Michail Afanas’evič Bulgàkov fu uno scrittore ucraino nato a Kiev il 15 Maggio 1891 e morto a Mosca il 10 Marzo 1940. Tra i romanzieri più importanti del XX° secolo, Michail era in realtà un medico mandato subito dopo la laurea, ottenuta presso l’Università di Kiev nel 1916, in terra russa, precisamente nel governatorato di Smolensk, a curare vite umane. Egli, infatti, era l’unico medico presente in quel territorio e contava una cinquantina di pazienti al giorno e numerosi interventi chirurgici da eseguire; il tutto era riportato ne “I racconti di un giovane medico”, il suo primo approccio al mondo della scrittura.

Michail Bulgakov, il medico dal bisturi d’inchiostro: vita e opere

Nel 1921 Bulgàkov si trasferì a Mosca e decise di lasciare il bisturi per la penna. Arrivò senza soldi e lavoro. Svolse numerosi impieghi come quello di attore ambulante, segretario, feuitellonista e reporter. Iniziò a scrivere per diversi giornali, il più importante era il berlinese (in lingua russa) Nakanune. Nel 1924 pubblicò il suo romanzo “La guardia bianca” sulla rivista Rossija e iniziò la stesura della sua versione teatrale. In questo stesso anno divorziò dalla sua prima moglie Tat’jana Nikolaevna Lappa e sposò Ljubov’ Belozerskaja. L’anno successivo scrisse il romanzo breve “Le uova fatali” e uscì anche la prima edizione di “Cuore di cane”, un romanzo fantascientifico e satirico narrante la trasformazione di un cane in un uomo; si tratta della parodia dell’allora regime sovietico che aveva il fine di creare un nuova società dalle fondamenta.

La censura

Quest’ultima opera nonostante gli elogi ricevuti dalla critica letteraria fu censurata dal regime. Il 7 Maggio 1926 lo scrittore ricevette la prima perquisizione in casa della quale rimase profondamente turbato, soprattutto per il sequestro dei suoi diari. La sua era una scrittura ricca di allegorie, costituita da ambientazioni surreali e al limite del grottesco. In “Diavoleide”, “Uova fatali” e “Cuore di cane” sviluppò la critica ai nepmen, ossia i nuovi uomini ricchi e rozzi. La pena che pagò fu l’oblio. Il suo nome dovette aspettare anni per essere inserito accanto a quello di scrittori del calibro di Dostoevskij, Checov, Puskin e Tolstoj. Nel 1930 scrisse una lettera al governo, chiedendo di poter uscire dal paese insieme alla moglie o almeno di poter lavorare in teatro come operaio di scena o comparsa. Stalin in persona rispose che non poteva lasciare la Russia.
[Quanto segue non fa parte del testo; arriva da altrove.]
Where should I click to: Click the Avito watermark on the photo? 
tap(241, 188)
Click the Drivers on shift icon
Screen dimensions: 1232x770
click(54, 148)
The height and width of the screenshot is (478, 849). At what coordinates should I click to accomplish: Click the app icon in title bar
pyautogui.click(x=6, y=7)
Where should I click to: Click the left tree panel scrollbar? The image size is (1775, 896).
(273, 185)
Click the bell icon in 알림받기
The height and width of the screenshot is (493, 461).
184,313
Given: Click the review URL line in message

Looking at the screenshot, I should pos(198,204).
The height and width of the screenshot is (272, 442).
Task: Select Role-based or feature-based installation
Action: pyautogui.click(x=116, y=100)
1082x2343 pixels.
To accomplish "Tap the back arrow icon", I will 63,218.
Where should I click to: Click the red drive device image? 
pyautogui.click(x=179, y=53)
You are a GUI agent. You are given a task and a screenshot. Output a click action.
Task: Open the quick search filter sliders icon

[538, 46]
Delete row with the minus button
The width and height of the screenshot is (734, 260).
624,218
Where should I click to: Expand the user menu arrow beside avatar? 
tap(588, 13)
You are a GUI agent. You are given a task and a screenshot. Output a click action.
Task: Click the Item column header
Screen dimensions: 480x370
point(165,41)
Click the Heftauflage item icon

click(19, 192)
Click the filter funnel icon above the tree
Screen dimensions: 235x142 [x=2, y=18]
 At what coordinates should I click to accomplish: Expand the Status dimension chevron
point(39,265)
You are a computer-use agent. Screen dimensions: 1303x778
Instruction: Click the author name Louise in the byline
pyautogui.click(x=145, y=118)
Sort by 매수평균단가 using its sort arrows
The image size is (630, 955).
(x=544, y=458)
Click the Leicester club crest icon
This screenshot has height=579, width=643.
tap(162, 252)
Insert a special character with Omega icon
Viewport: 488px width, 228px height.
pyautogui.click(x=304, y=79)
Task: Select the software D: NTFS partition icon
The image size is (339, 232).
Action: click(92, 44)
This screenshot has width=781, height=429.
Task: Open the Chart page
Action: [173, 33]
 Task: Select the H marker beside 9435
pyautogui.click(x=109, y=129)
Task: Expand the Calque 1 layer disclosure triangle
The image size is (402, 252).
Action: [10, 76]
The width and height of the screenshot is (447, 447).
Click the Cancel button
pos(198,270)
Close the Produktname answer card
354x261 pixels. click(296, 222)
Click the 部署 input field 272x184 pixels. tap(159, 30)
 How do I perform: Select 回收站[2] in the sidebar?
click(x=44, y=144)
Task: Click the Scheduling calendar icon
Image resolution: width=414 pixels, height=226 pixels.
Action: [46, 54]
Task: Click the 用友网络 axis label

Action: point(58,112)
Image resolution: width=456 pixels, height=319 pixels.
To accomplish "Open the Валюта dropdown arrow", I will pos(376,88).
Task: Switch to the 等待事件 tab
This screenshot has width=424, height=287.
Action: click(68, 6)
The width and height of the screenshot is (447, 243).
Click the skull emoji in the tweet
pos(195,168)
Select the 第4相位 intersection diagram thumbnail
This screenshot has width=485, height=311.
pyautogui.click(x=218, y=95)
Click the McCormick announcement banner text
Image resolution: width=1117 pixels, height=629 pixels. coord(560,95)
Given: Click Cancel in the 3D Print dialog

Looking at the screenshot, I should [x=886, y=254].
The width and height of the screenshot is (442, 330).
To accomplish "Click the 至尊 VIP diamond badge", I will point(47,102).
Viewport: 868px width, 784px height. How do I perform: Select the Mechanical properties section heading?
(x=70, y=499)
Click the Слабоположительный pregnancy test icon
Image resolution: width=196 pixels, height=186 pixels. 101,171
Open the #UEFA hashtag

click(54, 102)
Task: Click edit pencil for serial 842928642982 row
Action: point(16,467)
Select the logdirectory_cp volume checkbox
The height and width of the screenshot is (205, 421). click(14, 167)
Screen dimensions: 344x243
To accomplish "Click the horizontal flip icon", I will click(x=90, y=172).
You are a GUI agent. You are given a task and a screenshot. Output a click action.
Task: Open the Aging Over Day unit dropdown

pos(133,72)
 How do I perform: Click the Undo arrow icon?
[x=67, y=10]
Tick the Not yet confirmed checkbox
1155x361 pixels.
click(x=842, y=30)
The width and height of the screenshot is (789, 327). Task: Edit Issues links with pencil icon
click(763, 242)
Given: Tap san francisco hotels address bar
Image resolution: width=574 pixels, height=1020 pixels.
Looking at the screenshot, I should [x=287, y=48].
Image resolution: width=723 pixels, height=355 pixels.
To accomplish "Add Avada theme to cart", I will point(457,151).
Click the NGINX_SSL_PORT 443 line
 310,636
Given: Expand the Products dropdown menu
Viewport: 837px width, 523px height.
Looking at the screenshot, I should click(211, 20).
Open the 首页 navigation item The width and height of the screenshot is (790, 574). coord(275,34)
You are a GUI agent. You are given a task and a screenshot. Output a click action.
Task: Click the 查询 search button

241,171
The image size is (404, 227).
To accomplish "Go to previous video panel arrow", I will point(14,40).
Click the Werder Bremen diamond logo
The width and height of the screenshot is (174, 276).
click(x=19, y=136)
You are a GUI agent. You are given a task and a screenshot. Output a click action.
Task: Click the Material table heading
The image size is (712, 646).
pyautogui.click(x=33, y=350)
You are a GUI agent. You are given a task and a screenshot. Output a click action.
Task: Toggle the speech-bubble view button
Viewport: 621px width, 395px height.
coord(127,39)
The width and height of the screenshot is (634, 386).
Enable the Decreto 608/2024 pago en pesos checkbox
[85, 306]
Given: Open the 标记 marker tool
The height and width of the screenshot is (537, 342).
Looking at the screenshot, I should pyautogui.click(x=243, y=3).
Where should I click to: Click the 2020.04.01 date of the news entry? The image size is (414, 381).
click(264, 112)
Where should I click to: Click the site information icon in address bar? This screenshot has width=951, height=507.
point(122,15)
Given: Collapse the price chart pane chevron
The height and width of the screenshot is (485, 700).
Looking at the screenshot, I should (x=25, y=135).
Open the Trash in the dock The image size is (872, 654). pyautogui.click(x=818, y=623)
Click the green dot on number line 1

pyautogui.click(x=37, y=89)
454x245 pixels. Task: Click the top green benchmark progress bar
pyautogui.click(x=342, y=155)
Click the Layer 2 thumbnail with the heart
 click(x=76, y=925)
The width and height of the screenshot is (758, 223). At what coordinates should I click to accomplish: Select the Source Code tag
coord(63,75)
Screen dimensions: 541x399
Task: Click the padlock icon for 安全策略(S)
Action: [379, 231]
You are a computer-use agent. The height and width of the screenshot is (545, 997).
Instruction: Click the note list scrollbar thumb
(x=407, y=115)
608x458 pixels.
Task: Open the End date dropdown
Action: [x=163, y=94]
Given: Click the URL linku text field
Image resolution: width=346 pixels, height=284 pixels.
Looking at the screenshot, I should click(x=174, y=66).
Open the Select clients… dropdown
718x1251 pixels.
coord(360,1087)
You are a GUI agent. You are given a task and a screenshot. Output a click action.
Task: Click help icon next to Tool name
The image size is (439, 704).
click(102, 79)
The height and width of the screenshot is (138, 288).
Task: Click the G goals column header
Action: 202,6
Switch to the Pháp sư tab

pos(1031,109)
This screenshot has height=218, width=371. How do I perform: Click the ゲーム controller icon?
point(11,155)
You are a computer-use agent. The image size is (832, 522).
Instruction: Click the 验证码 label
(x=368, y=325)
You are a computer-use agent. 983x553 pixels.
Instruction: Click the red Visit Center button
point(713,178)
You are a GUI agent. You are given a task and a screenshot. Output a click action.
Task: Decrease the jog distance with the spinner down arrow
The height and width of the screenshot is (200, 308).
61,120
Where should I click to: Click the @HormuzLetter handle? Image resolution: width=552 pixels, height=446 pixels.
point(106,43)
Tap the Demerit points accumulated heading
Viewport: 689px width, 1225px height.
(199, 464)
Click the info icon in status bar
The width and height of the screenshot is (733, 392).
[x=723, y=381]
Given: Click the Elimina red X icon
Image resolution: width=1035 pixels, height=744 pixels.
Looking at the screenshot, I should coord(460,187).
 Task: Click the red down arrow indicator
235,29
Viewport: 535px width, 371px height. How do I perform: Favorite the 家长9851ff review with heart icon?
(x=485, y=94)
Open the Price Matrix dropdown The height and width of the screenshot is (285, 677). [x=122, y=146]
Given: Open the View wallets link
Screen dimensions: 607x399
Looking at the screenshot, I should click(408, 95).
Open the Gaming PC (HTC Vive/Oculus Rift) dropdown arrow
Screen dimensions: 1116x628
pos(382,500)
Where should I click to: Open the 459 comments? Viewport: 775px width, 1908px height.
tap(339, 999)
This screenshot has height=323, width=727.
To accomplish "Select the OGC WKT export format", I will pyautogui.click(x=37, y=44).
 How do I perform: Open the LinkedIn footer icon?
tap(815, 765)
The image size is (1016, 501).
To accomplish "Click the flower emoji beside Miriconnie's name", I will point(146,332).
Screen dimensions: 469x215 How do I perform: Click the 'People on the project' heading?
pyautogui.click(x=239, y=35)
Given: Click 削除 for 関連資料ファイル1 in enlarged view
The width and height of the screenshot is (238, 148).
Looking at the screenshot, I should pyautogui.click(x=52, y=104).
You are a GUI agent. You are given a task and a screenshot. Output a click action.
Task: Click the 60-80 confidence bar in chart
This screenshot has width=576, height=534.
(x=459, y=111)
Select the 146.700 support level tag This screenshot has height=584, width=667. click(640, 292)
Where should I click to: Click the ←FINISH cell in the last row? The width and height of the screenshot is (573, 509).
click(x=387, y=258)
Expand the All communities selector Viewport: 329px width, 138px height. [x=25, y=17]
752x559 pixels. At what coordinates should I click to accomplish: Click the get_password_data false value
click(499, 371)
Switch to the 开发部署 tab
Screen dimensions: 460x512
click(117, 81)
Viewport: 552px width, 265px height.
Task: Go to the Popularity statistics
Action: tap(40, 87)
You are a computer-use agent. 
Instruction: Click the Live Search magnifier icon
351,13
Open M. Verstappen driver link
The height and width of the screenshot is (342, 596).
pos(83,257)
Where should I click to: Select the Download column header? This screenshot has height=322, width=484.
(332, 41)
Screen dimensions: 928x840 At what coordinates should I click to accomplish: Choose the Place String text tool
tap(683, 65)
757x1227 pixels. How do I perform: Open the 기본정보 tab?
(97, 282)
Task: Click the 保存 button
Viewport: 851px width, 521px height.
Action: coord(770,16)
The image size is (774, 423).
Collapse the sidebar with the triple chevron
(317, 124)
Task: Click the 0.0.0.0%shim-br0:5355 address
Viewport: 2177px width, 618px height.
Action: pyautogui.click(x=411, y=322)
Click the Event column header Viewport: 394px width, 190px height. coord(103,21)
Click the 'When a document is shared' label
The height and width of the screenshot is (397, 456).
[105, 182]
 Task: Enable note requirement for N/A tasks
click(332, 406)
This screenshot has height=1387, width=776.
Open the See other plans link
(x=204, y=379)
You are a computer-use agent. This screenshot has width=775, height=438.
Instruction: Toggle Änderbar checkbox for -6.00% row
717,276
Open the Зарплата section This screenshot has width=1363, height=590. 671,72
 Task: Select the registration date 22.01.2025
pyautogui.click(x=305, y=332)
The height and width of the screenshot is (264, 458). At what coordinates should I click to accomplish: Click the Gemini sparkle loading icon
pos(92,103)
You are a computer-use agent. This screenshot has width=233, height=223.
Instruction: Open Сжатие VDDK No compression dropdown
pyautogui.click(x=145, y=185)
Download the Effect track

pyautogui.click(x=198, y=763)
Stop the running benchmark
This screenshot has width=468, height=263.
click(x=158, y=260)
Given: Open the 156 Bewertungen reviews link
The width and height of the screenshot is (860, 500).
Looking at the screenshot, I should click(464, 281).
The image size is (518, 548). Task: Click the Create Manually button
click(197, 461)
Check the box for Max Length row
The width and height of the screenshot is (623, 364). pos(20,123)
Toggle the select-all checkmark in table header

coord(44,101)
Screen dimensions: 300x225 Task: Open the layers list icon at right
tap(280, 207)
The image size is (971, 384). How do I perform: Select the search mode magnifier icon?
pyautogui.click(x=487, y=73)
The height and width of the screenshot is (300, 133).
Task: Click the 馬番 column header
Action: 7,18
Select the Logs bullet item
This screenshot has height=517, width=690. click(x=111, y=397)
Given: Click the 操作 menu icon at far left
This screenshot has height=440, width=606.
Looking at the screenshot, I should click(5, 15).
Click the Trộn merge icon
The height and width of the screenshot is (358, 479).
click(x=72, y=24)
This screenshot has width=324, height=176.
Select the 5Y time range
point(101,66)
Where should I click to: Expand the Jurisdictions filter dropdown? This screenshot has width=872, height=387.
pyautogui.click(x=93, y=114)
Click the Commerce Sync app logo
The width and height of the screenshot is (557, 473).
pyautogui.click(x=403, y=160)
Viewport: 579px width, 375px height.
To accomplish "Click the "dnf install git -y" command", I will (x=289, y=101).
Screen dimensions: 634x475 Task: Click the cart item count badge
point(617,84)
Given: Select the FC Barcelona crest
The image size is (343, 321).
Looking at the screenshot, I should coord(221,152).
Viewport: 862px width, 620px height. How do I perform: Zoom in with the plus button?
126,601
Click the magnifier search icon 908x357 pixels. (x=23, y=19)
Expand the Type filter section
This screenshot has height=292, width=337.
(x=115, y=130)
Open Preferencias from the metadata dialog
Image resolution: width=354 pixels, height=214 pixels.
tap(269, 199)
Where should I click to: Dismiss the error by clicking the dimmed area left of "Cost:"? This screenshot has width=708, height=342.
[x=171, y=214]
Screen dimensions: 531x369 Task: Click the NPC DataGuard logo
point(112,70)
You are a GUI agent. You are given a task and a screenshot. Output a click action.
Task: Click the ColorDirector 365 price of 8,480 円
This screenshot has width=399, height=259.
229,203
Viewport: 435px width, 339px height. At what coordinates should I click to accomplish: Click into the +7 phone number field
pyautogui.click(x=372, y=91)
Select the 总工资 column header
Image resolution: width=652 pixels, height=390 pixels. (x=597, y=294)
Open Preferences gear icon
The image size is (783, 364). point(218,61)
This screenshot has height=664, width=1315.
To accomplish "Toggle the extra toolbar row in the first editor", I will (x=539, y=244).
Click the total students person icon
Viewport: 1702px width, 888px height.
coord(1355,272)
Solo nel 1966 fu pubblicato il suo capolavoro “Il maestro e Margherita” che contribuì a riconferirgli la giusta notorietà meritata. Molte delle sue opere furono pubblicate dopo la sua morte e così il suo genio ebbe modo di trovare il suo giusto posto nel mondo della letteratura. Il medico dal bisturi d’inchiostro rimasto imbavagliato dalla dittatura rivelò il suo talento grazie al suo lascito, questo è il valore dei libri, l’eternità.

“Tutto passa. Passano le sofferenze e i dolori, passano il sangue, la fame, la pestilenza. La spada sparirà, le stelle invece resteranno, e ci saranno, le stelle, anche quando dalla terra saranno scomparse le ombre persino dei nostri corpi e delle nostre opere”.

Michail Bulgakov

Le stelle sono l’eternità del cuore rimasto nell’universo terrestre, in una parola, l’Arte.